■ **What the task requires**: Reproduce the stretch of the listing from the line that contains "Групповое (31, 283)" through the line that contains "Última hora (13, 3)", including both of those lines.

— begin Supplied data —

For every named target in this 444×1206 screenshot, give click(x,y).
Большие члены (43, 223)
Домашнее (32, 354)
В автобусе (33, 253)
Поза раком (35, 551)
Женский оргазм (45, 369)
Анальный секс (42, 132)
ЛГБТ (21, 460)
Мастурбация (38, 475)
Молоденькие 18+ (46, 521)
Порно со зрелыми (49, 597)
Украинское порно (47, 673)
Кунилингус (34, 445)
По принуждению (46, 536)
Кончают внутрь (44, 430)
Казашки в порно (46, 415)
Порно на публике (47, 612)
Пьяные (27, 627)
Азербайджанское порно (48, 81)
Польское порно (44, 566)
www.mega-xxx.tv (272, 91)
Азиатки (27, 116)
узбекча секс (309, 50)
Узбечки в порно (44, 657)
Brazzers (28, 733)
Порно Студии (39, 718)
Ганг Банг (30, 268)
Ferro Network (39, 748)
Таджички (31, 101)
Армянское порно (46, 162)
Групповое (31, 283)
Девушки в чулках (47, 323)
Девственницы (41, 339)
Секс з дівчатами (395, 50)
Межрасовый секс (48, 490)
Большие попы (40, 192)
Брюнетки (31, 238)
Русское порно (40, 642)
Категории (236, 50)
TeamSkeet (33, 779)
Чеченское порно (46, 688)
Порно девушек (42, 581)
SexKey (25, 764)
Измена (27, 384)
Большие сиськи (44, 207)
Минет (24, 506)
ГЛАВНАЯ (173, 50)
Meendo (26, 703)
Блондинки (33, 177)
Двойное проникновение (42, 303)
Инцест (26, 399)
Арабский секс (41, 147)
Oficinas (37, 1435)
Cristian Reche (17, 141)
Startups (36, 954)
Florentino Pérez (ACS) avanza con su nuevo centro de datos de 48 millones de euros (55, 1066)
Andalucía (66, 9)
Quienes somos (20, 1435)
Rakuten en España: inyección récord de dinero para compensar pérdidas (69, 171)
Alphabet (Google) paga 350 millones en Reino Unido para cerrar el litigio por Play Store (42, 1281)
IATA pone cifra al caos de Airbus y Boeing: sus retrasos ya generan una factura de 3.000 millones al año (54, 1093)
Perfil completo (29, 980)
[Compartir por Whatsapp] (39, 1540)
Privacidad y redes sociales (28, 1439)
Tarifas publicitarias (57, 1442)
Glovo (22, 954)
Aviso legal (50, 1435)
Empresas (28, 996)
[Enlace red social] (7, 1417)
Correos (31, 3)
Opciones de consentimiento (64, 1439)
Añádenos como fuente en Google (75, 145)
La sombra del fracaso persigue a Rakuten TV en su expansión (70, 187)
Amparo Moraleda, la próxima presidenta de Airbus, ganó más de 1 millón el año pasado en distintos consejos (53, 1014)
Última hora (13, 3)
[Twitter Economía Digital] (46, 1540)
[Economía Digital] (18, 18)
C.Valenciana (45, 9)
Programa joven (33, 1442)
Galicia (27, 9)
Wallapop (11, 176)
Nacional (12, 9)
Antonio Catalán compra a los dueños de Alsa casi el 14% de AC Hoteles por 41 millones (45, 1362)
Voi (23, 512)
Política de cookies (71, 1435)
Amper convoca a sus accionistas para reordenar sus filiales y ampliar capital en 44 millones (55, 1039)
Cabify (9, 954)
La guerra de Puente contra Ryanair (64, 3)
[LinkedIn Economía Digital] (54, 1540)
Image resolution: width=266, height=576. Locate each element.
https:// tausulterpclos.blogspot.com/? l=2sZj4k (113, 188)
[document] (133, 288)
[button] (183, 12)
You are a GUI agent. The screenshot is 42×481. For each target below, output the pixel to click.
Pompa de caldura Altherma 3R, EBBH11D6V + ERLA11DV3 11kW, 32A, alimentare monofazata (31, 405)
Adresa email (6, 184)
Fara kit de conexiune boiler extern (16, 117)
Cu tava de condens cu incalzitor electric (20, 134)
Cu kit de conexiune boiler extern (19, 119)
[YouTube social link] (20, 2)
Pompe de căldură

— end Supplied data —

■ **Task result**:
Групповое (31, 283)
Девушки в чулках (47, 323)
Девственницы (41, 339)
Секс з дівчатами (395, 50)
Межрасовый секс (48, 490)
Большие попы (40, 192)
Брюнетки (31, 238)
Русское порно (40, 642)
Категории (236, 50)
TeamSkeet (33, 779)
Чеченское порно (46, 688)
Порно девушек (42, 581)
SexKey (25, 764)
Измена (27, 384)
Большие сиськи (44, 207)
Минет (24, 506)
ГЛАВНАЯ (173, 50)
Meendo (26, 703)
Блондинки (33, 177)
Двойное проникновение (42, 303)
Инцест (26, 399)
Арабский секс (41, 147)
Oficinas (37, 1435)
Cristian Reche (17, 141)
Startups (36, 954)
Florentino Pérez (ACS) avanza con su nuevo centro de datos de 48 millones de euros (55, 1066)
Andalucía (66, 9)
Quienes somos (20, 1435)
Rakuten en España: inyección récord de dinero para compensar pérdidas (69, 171)
Alphabet (Google) paga 350 millones en Reino Unido para cerrar el litigio por Play Store (42, 1281)
IATA pone cifra al caos de Airbus y Boeing: sus retrasos ya generan una factura de 3.000 millones al año (54, 1093)
Perfil completo (29, 980)
[Compartir por Whatsapp] (39, 1540)
Privacidad y redes sociales (28, 1439)
Tarifas publicitarias (57, 1442)
Glovo (22, 954)
Aviso legal (50, 1435)
Empresas (28, 996)
[Enlace red social] (7, 1417)
Correos (31, 3)
Opciones de consentimiento (64, 1439)
Añádenos como fuente en Google (75, 145)
La sombra del fracaso persigue a Rakuten TV en su expansión (70, 187)
Amparo Moraleda, la próxima presidenta de Airbus, ganó más de 1 millón el año pasado en distintos consejos (53, 1014)
Última hora (13, 3)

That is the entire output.